Saturday, May 25, 2013

Marty Esquivel role model. Not.

The very instant that APS School Board President Marty Esquivel became the school board president, he donned mantelet of senior most role model of student standards of conduct.

You wouldn't know it.  He thinks his silent abdication trumps his moral obligations.

He is yet to explain the math to interest holders.

One doesn't decide whether they are a role model.  Coaches don't get to decide whether they are role models.  The only deciding they get to do is, whether to be role models of accountability to the highest standards of conduct or something lower.

Teachers don't get to decide whether they are role models for students.

And school board presidents don't get to decide whether they are role models for thousands of employees and tens of thousands of students.

Esquivel's abdication, his denial, whether he doesn't want and won't accept the duties and responsibilities of his position as a role model is immaterial.  He is the senior most role model of the student standards of conduct.

The student standards of conduct are a nationally recognized, accepted and respected code of ethical conduct.
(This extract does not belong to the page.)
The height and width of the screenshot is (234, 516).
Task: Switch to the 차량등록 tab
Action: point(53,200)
The Student Behavior Handbook specifically and explicitly expects students to “model and promote the Pillars of Character Counts!” link.

Fundamental to the concept of ethical standards of conduct, is honest accountability to them.  You really can't have the one without the other.  There is not a whit of difference between the highest standards of conduct and the lowest, if there is not actual honest accountability.
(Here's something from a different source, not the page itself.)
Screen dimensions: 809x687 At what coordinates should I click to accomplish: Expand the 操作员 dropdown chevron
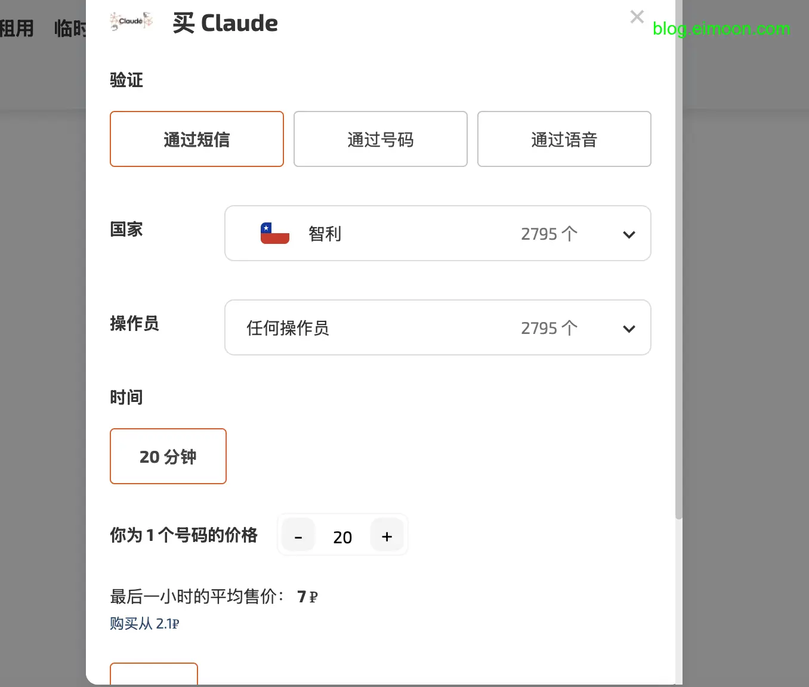click(x=629, y=329)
One cannot claim to be “(role) modeling the Pillars of  Character Counts!” except by holding oneself honestly accountable to them.  Accountability is central to role modeling. It is the accountability which needs the very most, to be role modeled.
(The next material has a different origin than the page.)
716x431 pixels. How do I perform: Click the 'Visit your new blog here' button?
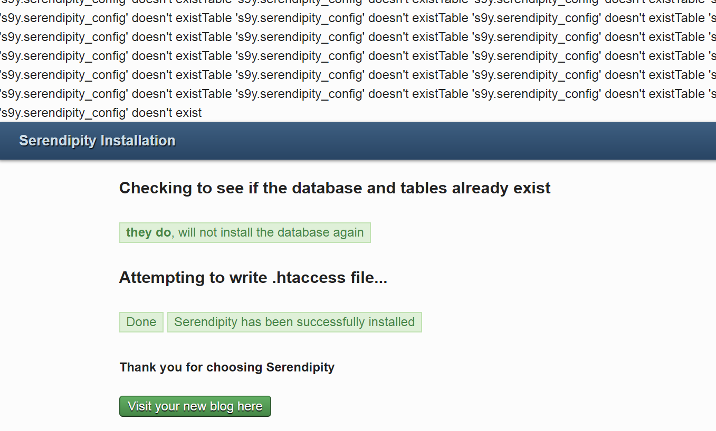tap(195, 406)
It is the foundation of role modeling.

Otherwise, all we have is a centuries old fable about a kid a hatchet and a cherry tree, to point to when we need an example of honest accountability to higher standards of conduct than the law.

There is a need for role models to conspicuously manifest willingness to do more than the law requires, and less than the law allows. 

Mr. Esquivel has made it pretty clear that he has no intention to step up as a role model of accountability to the Pillars of Character Counts1, the same standards of conduct he enforces upon nearly 90,000 of this community’s sons and daughters.

He has made it pretty clear that he has no intention to allow me to stand up at a public forum and ask him ever again, if he will point to the time, the day, and the place,

  1. where he will stand up as a role model of accountability to the Pillars of Character Counts!, or
  2. where he will stand up in front of students and explain to them, in words they can understand, why, they are expected to hold themselves honestly accountable to higher standards of conduct than the law, and he is not.
The establishment media is well aware of dual standards of conduct in the APS; the egregious hypocrisy of ethical standards of conduct for students and the lowest standards of conduct for senior administrators and board members.

They choose to not investigate and report upon it.